Source records:
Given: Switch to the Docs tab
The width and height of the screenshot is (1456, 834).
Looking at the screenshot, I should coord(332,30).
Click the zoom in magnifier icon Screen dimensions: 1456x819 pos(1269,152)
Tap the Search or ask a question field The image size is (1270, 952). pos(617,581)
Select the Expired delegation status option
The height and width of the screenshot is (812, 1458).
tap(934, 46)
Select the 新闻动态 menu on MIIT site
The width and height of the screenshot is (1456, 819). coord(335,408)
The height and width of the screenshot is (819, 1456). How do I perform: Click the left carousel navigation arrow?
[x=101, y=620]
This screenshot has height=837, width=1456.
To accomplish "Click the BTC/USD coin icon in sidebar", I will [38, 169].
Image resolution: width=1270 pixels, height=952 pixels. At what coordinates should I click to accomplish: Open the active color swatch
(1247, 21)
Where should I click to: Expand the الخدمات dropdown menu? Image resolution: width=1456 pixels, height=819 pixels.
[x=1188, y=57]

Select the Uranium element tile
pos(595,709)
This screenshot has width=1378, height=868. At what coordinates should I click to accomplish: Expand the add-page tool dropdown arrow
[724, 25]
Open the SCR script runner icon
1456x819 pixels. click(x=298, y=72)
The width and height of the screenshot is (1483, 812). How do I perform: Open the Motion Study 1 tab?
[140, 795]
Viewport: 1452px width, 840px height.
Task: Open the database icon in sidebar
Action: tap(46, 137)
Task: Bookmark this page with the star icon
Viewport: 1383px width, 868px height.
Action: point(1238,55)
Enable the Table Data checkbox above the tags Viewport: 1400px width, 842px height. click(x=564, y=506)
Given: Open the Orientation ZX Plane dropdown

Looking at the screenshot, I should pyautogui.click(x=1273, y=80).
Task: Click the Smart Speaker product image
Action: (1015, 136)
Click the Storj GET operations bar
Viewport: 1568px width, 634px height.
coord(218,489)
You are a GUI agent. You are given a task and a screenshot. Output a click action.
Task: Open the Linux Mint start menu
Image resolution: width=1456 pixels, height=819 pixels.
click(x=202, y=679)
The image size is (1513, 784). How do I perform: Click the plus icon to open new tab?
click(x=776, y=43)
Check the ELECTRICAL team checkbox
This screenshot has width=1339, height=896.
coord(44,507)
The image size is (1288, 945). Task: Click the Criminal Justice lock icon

* [ASSIGNMENT]
Each record is to be retyped exactly as it appears.

* [OUTPUT OF THE EXERCISE]
Given: Switch to the Docs tab
The width and height of the screenshot is (1456, 834).
Looking at the screenshot, I should coord(332,30).
Click the zoom in magnifier icon Screen dimensions: 1456x819 pos(1269,152)
Tap the Search or ask a question field The image size is (1270, 952). pos(617,581)
Select the Expired delegation status option
The height and width of the screenshot is (812, 1458).
tap(934, 46)
Select the 新闻动态 menu on MIIT site
The width and height of the screenshot is (1456, 819). coord(335,408)
The height and width of the screenshot is (819, 1456). How do I perform: Click the left carousel navigation arrow?
[x=101, y=620]
This screenshot has height=837, width=1456.
To accomplish "Click the BTC/USD coin icon in sidebar", I will [38, 169].
Image resolution: width=1270 pixels, height=952 pixels. At what coordinates should I click to accomplish: Open the active color swatch
(1247, 21)
Where should I click to: Expand the الخدمات dropdown menu? Image resolution: width=1456 pixels, height=819 pixels.
[x=1188, y=57]

Select the Uranium element tile
pos(595,709)
This screenshot has width=1378, height=868. At what coordinates should I click to accomplish: Expand the add-page tool dropdown arrow
[724, 25]
Open the SCR script runner icon
1456x819 pixels. click(x=298, y=72)
The width and height of the screenshot is (1483, 812). How do I perform: Open the Motion Study 1 tab?
[140, 795]
Viewport: 1452px width, 840px height.
Task: Open the database icon in sidebar
Action: tap(46, 137)
Task: Bookmark this page with the star icon
Viewport: 1383px width, 868px height.
Action: point(1238,55)
Enable the Table Data checkbox above the tags Viewport: 1400px width, 842px height. click(x=564, y=506)
Given: Open the Orientation ZX Plane dropdown

Looking at the screenshot, I should pyautogui.click(x=1273, y=80).
Task: Click the Smart Speaker product image
Action: (1015, 136)
Click the Storj GET operations bar
Viewport: 1568px width, 634px height.
coord(218,489)
You are a GUI agent. You are given a task and a screenshot. Output a click action.
Task: Open the Linux Mint start menu
Image resolution: width=1456 pixels, height=819 pixels.
click(x=202, y=679)
The image size is (1513, 784). How do I perform: Click the plus icon to open new tab?
click(x=776, y=43)
Check the ELECTRICAL team checkbox
This screenshot has width=1339, height=896.
coord(44,507)
The image size is (1288, 945). Task: Click the Criminal Justice lock icon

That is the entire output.